A confermare altresì questa ipotesi, prendiamo in causa i motivi della connessione e della comunicazione presenti tanto nell’opera premio Oscar, quanto - certo più didascalicamente e comprensibilmente - nel film Marvel. Ripescando, come suo solito, dalle fondamenta filosofiche della propria ascendenza orientale [fondato su concetti come il karma e dunque su un principio di “causa-effetto”; su un’idea di energia che genera sempre altra energia, portando prima a svariate ed ignote conseguenze ed infine ad una sua riconversione in qualcosa di nuovo, che potremmo chiamare pure rinascita], Chloé Zhao fonda il soggetto di Eternals su una catastrofe globale che non fa altro che evidenziare l’esistenza di un filo di energia che unisce tutto l’universo e ciò e coloro che lo compongono.
Parliamo quindi - come scritto da Gabriele Niola per BadTaste - di “un vero world movie di nuova generazione, capace di coinvolgere tutto il mondo seriamente [...] un film in cui il pianeta è rappresentato tutto con la medesima importanza e il medesimo peso nell’arrivare a quel che siamo [...] sentiamo che la loro storia (degli Eterni) è la storia del nostro mondo”.
Questa connessione, a cui, in secundis, ci sentiamo di fondere gli assiomi della leggerezza ed eleganza - che nel mondo orientale sono fondamento del concetto di potenza -, ha un riscontro pure nella messa in scena delle sequenze action. Qui, l’azione vera e propria è più vicina ad una coreografia in cui tutti gli elementi - inclusi degli effetti visivi artisticamente magnifici e (finalmente) funzionanti dal mero punto di vista tecnico - comunicano tra di loro, fanno parte di un equilibrio, un unicum (o Unimente) che eleva il Marvel Cinematic Universe al “cinema nella sua espressione più alta” [sempre Niola].
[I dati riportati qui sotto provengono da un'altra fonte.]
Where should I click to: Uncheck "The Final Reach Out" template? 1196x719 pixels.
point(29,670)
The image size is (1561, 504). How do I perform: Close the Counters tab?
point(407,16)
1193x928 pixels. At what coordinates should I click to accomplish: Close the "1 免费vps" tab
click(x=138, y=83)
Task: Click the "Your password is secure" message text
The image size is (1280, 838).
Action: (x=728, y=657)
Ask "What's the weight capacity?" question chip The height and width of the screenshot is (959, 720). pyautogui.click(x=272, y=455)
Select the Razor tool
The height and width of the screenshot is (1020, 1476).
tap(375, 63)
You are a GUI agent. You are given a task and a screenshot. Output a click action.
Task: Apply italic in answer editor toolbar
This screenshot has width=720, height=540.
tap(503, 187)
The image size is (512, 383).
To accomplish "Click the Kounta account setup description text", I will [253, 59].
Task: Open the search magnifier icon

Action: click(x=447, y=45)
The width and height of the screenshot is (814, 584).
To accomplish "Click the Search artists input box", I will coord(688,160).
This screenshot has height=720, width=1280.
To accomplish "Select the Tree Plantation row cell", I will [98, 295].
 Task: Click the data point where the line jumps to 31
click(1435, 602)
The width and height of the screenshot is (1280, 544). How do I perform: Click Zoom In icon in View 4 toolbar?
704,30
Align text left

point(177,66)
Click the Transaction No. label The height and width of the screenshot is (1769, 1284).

Come se non bastasse, essendo Eternals appunto “la storia del nostro mondo”, Chloé Zhao inserisce - ancora una volta con un didascalismo necessario ma che, per qualcuno, potrebbe risultare retorico - tutta una serie di tematiche che intercettano prepotentemente la contemporaneità e ribadiscono la sua natura di cineasta politicamente schierata. Dal surriscaldamento globale alla sovrappopolazione (tema già affrontato in Avengers: Infinity War), dalla crisi del machismo a favore di una leadership sempre più femminile e femminista [Ikaris è quasi sempre posto in secondo piano ed è ben più monotono di Ajak e Sersei], fino ad arrivare alla rivendicazione dei diritti e di una rappresentanza culturale da parte della comunità LGBTQ+ [il film contiene il primo personaggio dichiaratamente gay del MCU], il ventiseiesimo made in Marvel è un film che parla a tutti e sa farlo in maniera delicata e profonda, inoltre scuotendo dalle fondamenta il filone supereroistico e proiettandolo verso un qualcosa che solo Zack Snyder aveva tentato con la sua Justice League - fallendo clamorosamente, per quel che ci riguarda.
Ma, pur nella sua generale dissonanza rispetto a quasi tutti il corso MCU (fanno eccezione solo i Guardiani di James Gunn), quello scritto e diretto da Chloé Zhao è un film marvelliano a tutto tondo, perfettamente inserito in un’intoccabile logica editoriale e in una Fase 4 cinematografica che continua a portare sul grande schermo soltanto storie di figli delusi che decidono di ribellarsi ai dogmi e alle finzioni dei padri. Una Fase 4 che, con e grazie ad Eternals, ora può dirsi finalmente iniziata.